**PROVIDED TEXT**
But while the Fed has been busy digesting the market’s different perspectives, the banks themselves have been quietly pushing the regulatory discussion toward redundancy by retreating from the commodities sector. And there’s no strong sense that what lies ahead for the commodities markets will be any safer or less fraught with the potential for conflicts of interest. “It’s still not clear exactly how things are going to play out, but what is clear is that we’re witnessing a once-in-a-generation shift,” says Ehud Ronn, a professor of finance at the University of Texas at Austin.

In the past 12 months, Deutsche Bank, Royal Bank of Scotland and UBS have significantly scaled down their participation in commodities; last December, Morgan Stanley agreed to sell its oil trading unit to Rosneft, the Russian state-owned oil company; and in March, JPMorgan Chase & Co. announced the sale of its commodities unit for $3.5 billion to Mercuria Energy Group, a Geneva-based commodities trading house founded by two former Goldman Sachs Group traders. Late last month Barclays announced that it was shutting down most of its operations in those markets.

**OBJECTIVE**
Answer these questions about the passage on banks leaving the commodities sector:
1. What position does Ehud Ronn hold?
2. Which company agreed to buy Morgan Stanley's oil trading unit?
3. For what price did JPMorgan Chase & Co. sell its commodities unit?
The records play no part in this work.

**INFORMATION SUPPLIED**
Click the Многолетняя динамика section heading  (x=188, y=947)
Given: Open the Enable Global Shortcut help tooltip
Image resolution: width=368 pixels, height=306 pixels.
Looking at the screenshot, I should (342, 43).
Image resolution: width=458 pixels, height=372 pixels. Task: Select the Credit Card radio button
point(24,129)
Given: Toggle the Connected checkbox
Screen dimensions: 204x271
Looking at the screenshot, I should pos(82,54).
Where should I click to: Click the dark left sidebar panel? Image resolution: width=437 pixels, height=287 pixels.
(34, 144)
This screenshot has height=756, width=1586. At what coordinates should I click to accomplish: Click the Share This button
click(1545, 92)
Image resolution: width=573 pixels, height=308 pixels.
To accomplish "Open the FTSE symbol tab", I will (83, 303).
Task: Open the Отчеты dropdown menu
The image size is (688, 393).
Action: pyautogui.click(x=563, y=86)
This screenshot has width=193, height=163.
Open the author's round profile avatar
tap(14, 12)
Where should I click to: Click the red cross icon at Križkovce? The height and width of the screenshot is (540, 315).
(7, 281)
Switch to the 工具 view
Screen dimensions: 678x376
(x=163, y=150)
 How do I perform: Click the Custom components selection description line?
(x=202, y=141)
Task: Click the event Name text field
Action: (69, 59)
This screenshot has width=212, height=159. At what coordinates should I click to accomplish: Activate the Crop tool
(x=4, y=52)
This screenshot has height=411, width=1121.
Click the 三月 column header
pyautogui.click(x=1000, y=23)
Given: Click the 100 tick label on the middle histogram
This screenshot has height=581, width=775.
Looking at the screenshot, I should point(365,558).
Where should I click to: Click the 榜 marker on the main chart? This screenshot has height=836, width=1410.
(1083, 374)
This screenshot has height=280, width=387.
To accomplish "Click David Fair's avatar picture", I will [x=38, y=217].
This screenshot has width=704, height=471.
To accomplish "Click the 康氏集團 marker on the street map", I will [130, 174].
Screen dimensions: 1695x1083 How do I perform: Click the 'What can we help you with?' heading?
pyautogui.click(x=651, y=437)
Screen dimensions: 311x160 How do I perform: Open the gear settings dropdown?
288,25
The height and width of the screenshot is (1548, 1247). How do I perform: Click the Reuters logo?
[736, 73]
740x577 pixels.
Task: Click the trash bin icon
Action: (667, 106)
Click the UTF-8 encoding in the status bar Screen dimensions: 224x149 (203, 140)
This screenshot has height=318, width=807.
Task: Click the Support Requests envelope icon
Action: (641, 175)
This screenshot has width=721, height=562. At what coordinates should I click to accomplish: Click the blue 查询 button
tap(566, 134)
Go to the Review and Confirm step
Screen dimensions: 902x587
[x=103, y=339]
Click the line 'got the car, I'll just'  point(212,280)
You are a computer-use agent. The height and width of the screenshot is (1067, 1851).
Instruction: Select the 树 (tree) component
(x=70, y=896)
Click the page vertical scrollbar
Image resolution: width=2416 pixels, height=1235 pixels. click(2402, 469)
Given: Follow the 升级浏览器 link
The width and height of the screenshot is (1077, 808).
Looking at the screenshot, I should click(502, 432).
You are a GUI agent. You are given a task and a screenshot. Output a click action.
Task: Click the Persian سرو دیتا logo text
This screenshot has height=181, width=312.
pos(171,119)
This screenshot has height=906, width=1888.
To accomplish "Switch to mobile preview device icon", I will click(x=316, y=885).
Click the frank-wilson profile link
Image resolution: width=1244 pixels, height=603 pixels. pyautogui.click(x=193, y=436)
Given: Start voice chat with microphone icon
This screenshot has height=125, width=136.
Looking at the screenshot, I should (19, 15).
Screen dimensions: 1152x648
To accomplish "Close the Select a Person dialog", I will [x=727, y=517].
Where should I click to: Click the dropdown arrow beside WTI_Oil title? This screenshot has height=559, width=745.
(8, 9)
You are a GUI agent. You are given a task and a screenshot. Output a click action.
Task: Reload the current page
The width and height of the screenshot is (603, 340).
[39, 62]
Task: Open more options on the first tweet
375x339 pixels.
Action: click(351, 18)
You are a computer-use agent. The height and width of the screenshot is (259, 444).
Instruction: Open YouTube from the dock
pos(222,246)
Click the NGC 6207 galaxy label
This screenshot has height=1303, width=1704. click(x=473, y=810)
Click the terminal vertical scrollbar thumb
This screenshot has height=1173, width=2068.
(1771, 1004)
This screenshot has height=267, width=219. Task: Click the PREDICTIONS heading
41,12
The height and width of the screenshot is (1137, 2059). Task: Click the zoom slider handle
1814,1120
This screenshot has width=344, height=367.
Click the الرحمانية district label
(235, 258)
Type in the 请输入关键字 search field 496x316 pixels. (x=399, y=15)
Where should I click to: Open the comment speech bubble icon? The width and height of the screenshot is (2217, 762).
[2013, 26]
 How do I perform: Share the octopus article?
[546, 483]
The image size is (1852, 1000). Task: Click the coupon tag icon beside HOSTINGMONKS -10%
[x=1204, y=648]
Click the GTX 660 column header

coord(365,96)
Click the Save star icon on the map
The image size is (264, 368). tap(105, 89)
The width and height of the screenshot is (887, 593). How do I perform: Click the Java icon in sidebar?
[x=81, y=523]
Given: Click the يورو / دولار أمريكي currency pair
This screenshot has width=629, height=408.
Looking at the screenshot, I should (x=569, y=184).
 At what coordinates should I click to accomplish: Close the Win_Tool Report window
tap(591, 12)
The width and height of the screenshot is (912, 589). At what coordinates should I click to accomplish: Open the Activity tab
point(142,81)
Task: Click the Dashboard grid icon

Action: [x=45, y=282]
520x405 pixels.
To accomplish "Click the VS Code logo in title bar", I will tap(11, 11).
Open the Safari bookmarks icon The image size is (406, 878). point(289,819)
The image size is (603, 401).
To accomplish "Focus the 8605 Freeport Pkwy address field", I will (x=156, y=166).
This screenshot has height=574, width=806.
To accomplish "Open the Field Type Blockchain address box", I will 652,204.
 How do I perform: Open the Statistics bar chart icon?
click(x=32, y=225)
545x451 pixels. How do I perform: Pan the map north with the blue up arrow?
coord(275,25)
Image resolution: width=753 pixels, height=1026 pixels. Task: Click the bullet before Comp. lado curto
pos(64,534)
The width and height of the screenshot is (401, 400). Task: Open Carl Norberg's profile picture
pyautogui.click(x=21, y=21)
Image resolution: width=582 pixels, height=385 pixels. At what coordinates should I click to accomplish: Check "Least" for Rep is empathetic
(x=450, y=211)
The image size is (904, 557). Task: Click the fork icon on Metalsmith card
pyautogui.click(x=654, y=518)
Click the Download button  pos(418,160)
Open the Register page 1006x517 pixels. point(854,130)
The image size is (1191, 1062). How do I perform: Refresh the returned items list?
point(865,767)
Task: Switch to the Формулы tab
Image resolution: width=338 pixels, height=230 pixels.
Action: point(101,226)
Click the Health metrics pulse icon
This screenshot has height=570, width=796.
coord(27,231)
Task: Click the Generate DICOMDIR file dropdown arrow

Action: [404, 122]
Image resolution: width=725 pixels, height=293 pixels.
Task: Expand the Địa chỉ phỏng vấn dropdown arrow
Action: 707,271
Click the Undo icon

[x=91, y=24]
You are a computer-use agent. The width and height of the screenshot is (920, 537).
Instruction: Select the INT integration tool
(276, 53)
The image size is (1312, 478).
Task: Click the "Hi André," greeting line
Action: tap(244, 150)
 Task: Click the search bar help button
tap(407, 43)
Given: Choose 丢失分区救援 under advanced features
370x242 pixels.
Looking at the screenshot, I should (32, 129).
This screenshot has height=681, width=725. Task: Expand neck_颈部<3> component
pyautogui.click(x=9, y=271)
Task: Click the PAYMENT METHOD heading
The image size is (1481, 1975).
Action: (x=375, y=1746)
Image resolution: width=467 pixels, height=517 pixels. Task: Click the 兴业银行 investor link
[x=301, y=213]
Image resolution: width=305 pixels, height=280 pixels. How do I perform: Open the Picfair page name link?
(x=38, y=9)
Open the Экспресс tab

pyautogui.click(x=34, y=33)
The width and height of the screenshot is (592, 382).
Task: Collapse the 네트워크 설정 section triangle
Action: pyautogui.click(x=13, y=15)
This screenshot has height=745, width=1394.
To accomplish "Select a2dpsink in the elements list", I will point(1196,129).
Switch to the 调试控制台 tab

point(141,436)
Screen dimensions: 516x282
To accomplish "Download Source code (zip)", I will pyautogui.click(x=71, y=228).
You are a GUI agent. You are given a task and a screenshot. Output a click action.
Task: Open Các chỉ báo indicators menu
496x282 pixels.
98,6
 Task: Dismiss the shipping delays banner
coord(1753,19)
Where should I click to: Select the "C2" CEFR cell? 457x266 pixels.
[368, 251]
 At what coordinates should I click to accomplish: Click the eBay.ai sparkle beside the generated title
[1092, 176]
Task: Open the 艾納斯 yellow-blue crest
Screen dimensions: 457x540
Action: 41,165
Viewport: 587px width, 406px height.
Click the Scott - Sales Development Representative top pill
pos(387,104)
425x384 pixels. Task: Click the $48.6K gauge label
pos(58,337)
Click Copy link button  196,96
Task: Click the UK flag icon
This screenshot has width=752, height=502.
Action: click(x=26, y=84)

**RESULT OF THIS EXERCISE**
1. He is a professor of finance at the University of Texas at Austin.
2. Rosneft, the Russian state-owned oil company.
3. $3.5 billion.